Bölüm 10: Evila
Birkaç tutarsızlık kendini gösterdi. İlki <Statü>deki
anormal kazanımdı. Elbette öncesinde on sekizinci seviye olduğu için tek
seferde iki seviye almaktan mutluydu.
Ama HP’sinin korkutucu bir şekilde 200’ü geçmiş olduğunu
düşününce, iki seviye kazansa da bu kesinlikle garipti. Genelde hala çift
haneli olan, MP ve diğer statları için de aynısı geçerliydi.
(Yani, bu konuda mutluyum, ama…)
Düşünürken, bakışlarını <Ünvan>a çevirdi. <Uyanmış
Olan> dikkatini çekti. Dazlak & Fasulye sırığı kombosunu yenerek <Deşici>yi
aldığını fark etti. Ama önceki hakkında hiçbir fikri yoktu. Şimdilik, yardımı
görmek için üzerine bastı.
<Uyanmış Olan>
Dünya Gezgini için efsun. Yirminci seviyeye ulaştıktan sonra
fazlasıyla ilave. Seviye atlamalar şu andan itibaren küçük bonuslar verecek.
Bu hile üzerine istemeyerek şaşırdı. Dünya Gezgini olmanın
kendi yararları vardı. Hiiro bu kutsamanın Kahraman olmayı içermediği için
memnundu. Bir diğer dikkatini çeken şey ise <Gökyüzü Yazısı Açıldı> idi.

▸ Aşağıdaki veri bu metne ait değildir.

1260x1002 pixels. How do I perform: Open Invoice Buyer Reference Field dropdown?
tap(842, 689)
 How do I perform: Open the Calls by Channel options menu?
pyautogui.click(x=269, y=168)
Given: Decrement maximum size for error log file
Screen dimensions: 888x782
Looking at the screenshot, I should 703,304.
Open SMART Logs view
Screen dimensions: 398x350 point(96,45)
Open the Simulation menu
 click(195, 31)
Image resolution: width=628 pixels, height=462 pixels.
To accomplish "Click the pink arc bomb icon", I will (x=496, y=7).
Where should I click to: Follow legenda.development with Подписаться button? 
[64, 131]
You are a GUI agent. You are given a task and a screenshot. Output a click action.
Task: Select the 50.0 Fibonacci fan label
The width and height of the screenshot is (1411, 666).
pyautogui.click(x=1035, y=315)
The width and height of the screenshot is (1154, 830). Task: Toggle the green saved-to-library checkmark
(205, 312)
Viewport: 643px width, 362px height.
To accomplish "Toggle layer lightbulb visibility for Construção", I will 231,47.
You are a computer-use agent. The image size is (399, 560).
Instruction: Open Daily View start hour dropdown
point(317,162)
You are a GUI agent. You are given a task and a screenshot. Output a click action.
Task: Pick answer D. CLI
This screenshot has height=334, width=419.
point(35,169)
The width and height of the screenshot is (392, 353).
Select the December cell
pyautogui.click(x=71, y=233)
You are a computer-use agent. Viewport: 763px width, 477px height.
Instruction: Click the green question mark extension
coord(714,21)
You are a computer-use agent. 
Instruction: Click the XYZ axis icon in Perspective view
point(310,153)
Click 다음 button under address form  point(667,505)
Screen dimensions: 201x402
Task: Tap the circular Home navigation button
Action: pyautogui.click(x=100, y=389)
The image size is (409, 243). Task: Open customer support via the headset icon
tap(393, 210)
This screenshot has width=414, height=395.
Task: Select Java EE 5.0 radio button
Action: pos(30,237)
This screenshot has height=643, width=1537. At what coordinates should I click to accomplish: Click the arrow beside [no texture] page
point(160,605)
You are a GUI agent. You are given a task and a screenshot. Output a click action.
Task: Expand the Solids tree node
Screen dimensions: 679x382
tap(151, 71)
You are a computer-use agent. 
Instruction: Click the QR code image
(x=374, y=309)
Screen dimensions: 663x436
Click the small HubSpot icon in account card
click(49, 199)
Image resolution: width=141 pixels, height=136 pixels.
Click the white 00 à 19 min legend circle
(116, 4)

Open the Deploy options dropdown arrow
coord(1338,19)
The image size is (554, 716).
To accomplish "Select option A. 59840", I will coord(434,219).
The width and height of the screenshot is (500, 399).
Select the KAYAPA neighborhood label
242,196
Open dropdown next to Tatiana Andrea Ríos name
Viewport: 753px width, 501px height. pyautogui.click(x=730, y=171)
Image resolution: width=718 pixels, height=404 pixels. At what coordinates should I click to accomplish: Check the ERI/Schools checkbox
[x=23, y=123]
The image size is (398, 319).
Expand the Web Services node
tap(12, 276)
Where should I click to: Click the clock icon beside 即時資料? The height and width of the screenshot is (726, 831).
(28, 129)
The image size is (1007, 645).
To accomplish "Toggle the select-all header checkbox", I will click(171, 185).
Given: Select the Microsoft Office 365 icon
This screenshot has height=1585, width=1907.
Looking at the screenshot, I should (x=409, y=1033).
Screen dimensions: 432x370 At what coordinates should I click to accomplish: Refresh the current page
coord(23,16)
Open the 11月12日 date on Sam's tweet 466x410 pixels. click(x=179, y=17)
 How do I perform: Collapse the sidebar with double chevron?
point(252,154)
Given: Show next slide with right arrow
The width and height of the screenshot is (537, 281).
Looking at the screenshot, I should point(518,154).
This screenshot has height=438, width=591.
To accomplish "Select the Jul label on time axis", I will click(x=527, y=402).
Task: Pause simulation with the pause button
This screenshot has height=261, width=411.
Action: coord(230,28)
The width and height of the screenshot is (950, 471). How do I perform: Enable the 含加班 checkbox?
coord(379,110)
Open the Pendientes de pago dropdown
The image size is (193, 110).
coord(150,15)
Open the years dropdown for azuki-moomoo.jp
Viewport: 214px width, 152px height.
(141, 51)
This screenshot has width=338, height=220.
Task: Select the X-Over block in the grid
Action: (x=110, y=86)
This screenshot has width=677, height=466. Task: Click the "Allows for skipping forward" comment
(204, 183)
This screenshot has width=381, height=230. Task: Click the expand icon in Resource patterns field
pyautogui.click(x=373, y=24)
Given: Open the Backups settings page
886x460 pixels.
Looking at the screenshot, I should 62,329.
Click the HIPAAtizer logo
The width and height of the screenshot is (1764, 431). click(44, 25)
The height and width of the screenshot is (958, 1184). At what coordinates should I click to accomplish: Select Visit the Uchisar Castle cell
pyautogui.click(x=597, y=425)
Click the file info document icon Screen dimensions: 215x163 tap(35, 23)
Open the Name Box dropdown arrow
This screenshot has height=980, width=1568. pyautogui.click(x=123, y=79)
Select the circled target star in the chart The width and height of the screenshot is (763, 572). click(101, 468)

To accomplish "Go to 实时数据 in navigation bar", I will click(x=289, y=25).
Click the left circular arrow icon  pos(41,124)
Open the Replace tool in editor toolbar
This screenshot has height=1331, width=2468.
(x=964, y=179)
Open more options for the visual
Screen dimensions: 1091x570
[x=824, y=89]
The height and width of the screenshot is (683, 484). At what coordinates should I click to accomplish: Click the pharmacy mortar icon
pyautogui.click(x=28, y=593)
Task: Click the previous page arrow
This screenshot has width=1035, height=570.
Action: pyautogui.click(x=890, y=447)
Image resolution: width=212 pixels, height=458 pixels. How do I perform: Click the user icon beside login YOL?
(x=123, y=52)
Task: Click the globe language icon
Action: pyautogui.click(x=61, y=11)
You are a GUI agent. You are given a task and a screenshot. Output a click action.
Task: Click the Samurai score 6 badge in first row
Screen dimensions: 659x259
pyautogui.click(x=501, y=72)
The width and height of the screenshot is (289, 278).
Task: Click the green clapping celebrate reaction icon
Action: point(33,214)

<Gökyüzü Yazısı> MP bedeli: 100
Gökyüzüne büyü gücüyle kelimeler yazabilme. Hedefle
etkileşime geçerek aktive edilir. Yazılı kelimeyi vurmak da mümkündür ve
sonrasında aktive etmek, lakin sadece bir ok gibi doğrudan uçabilir.
Gerçekten anlamadığı için, denedi. Parmak ucundaki büyü
gücüne odaklandı ve genellikle zemine nasıl yazdığını hayal ederken gökyüzüne
yazdı. Bunun üzerine, soluk bir kelime belirdi. ‘Süzülme’ diyordu.
Parmağını hareket ettirdiğinde, kelime onu takip etti ve odadaki
vazoya sanki tetiği çekiyormuş gibi vurmayı hayal etti, bunun üzerine kelime
doğrudan vazoya gitti.
Vurduğu an, kelime vazoya bağlandı. ‘Activate’ dedikten
sonra, vazo şaşırtıcı bir şekilde havalandı.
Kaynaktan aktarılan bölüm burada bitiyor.